Attending 2 User Conferences, Part 1
So I’ve spent some time recently at a couple of pretty important industry user conferences looking, learning and listening. In part 1 I’ll start with what I learned, and part II will be a little sight seeing (the fun part). For conference #1, I got an invitation from Steve Wuerdeman of HP to go to the Dscoop conference (Digital Solutions Cooperative), which is an annual user conference of HP Indigo owners. Although we don’t own an Indigo digital press, I was completely blown away by this little eco-system of print professionals. Not only is the Indigo digital press one the Cadillac’s of digital press industry, these folks seem determined to work together, help solve each other’s problems and maintain their own community. There were a lot of supporting vendors there, but the biggest story was the collaboration that these users shared. It was in Washington DC, but I’m betting at least 1/3 or more were from abroad…that says something in itself. And the keynote speech was given by Alon Bar-Shany, GM of HP’s Indigo Division out of Israel, and it was given in the vein of a Steve Jobs Keynote…just very technologically inspiring, especially considering Alon’s a little bit of a long hair that rocked out on guitar with the band the following night. From going to my share of specific breakouts, to walking the vendor floor, I really got the feeling this group was slowly separating themselves from the traditional print industry in a really good, innovative way.

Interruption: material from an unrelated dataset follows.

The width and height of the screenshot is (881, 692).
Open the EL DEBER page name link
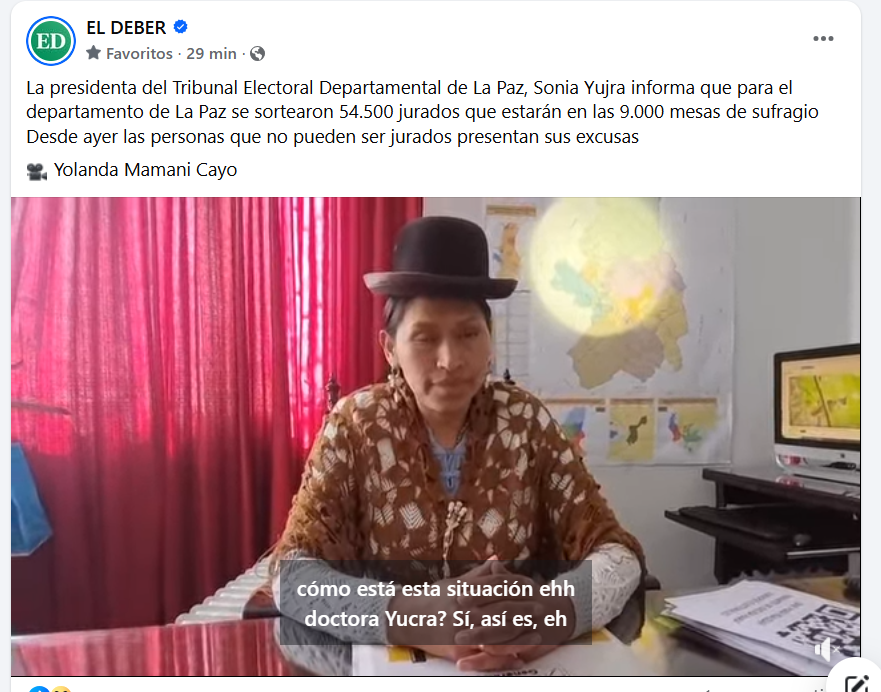(x=126, y=27)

So after a quick canoeing trip to PA, I was lucky enough to head on out to Las Vegas to the EFI Connect 2012 show, a users conference of folds who use all kinds of EFI products. I was there as a Printsmith user, although we have a few Fiery RIP’s driving our digital presses. EFI (Electronics for Imaging) makes all the Fiery products (Engines for copiers and digital presses), as well as what used to be estimating systems for printers, which have really morphed into MIS systems for printers and some high end wide format Ink jet solutions. Anyway, once again, I think there’s more to learn outside of the classroom than in it. Saying that although, I’ll give EFI and P credit for having a stellar classroom schedule. The chance to be in small classrooms with the actual product managers, the developers and the service managers gives you a real close feeling to the product. And I felt a little better at this conference, as I was actually a user of EFI products, not just a visitor.
The biggest message at this conference was integration, getting all of our software driven products to talk to each other and really work the way promised. I remember somebody telling me 10 years ago that it would start with islands of automation….little parts of production talking to each other and then it would get better. That’s happening now, the islands of automation are getting bigger. This can be seen in the 4 different levels of MIS systems that EFI makes for all sized printing companies. Then a good example of the integration happens when you outgrow one solution, and the migration path to the next is smooth and seamless. Or all the modules that a system like Printsmith has (Scheduling, Web-to-Print, Data Collection, and other plug-ins) and they all integrate smoother than ever. As we have said in previous blogs, the systems we have now can do so much, its a matter of continuous learning and training.
And I can’t finish without talking about Ricoh and Expedx, 2 fairly valuable partners. Our newest digital press is a Ricoh C901 Production digital press, and we are really happy with it. With the Plotmatic book maker on 1 end, and the Fiery Rip driving it on the other, we are looking to increase out output to 100,000 to 200,000 clicks a month. The techs and the business boosters program have been great to work with. And Xpedx has an integration with Printsmith (our MIS program) so that every Sunday night, our system reaches out to Xpedx’s and updates prices and inventory levels. 10 years ago, this would have sounded great but had a hard time working, now I’m watching it work, scratching my head and saying “Wow”.